Some of the most spectacular books as apps come from TouchPress, which produced the impressive coffee-book style apps The Elements and The Solar System. They’re amazing products and they’re only on the iPad. Apple liked them enough that they featured both in TV ads. I have to say, when the big companies like Amazon and Apple don’t seem to understand, it can be pretty disheartening.

Books Are Not Apps

In this week’s announcement, it’s clear that Apple gets it. Books are books, even if they’re interactive. Books are books, even if they have programming inside. Books are not web sites or games and they’re not apps.

Debates like this are common with new technology. People have claimed that photography was the evolution of paintings, that movies were the evolution of photography, and that video games are the evolution of movies. None of this is true. Formats may change — today, most photography is digital and people see more movies on DVD than on the big screen — but each of these types of content are fundamentally different, and they all coexist. Similarly, apps will never replace books — books are evolving on their own.

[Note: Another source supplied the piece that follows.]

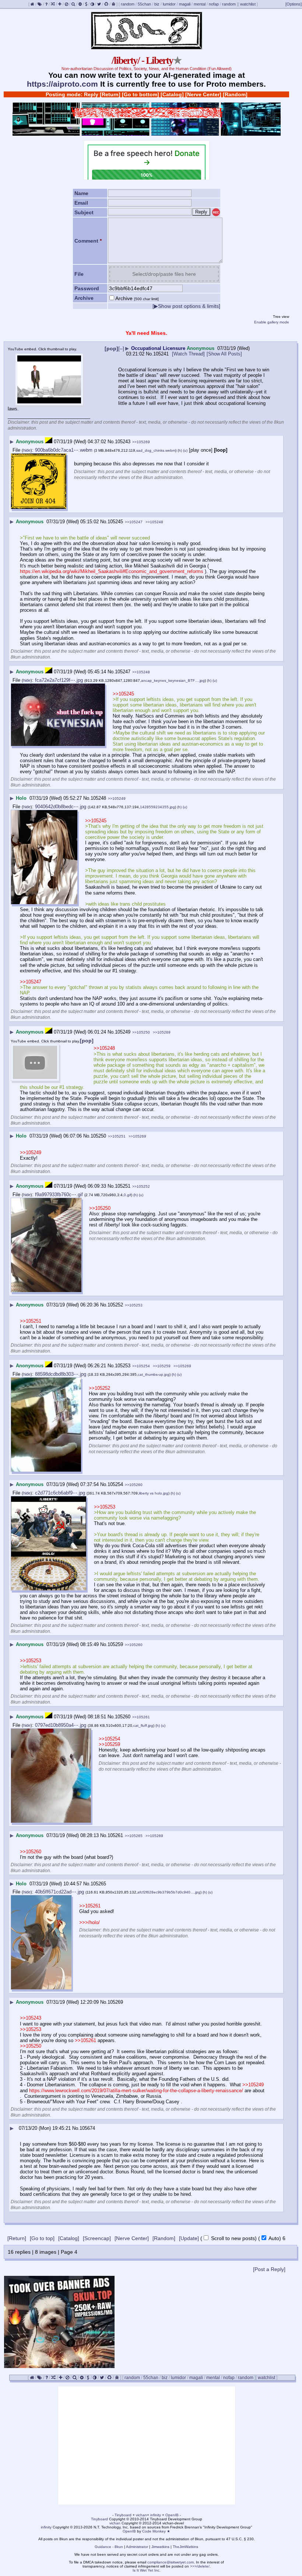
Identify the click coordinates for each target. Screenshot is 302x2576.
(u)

So what makes a book a book? It’s about how it feels. Books have authors, who are people, not companies. Whether it’s a novel or a textbook or a puzzle collection, a book is arranged and presented in a standard, familiar format. The standardization is an advantage, not a limitation. Readers don’t have to learn how to use each book independently, they can switch between them easily, and organize them together. And, perhaps most importantly, books are orders of magnitude cheaper to produce than alternatives such as apps. One-off applications can never realize this critical advantage.

Some people think interactivity changes this. But interactive books have been around for centuries, with interactive kids “button” books, puzzle books and other books you can write in, and even “choose your own adventure” books. We can add more interactivity without losing what makes a book feel like a book. Angry Birds is a great game, but it’s not a book.

When Apple mentioned The Elements and The Solar System in their announcement, they called them apps, not books. That was a conscious decision and it probably made more than a few people invested in the status quo mad. Last week, a traditional book author or a publisher had two choices. They could create a relatively static document-based ebook, which was only better than a paper book in a trivial way — it could be downloaded. Or, they could pay a lot of money to a company that would create them a custom interactive app. Of course, the companies creating those custom apps loved all the business they were getting.

Things Have Changed

With Apple’s push into interactive textbooks, things have changed in three very important ways:

Technology. iBooks 2 and iBooks Author are designed for textbooks, but they also will allow plenty of other books to be turned into interactive books, with authors and publishers concentrating on their content, not technology. (Not surprisingly, this is the same thing we’re doing in the puzzle world.)

Mindset. The future of books is interactive. It always has been — just ask any science fiction author. But now Apple’s added their voice, unequivocally. It makes a huge difference in consumer mindset and it certainly helps companies like Puzzazz.

Publishers. The publishers have historically moved slowly in embracing new technology. Only Apple could get them to embrace this new world as they have. Kudos!

Of course, Apple has an Apple-centric view of the world. One funny moment was in the introductory video shown at the event. There’s a huge lecture hall with about a hundred students. Most of the students open up their laptops, which are all MacBooks. Apple’s dream perhaps, but not representative of the real world.

Apple’s dream highlights one big concern for all of us. To the extent that Apple is successful in this initiative, it could hurt all of the other companies in the ebook space, including companies like mine. But I think that’s unlikely since iBooks targets only one platform and it does not accomodate all types of books. I think Apple’s strong push here is a huge boost to a more vibrant, more competitive ebook ecosystem.

And that’s why we welcome Apple. Seriously.

Roy Leban is founder and CTO of Puzzazz, a puzzle technology company based in Redmond.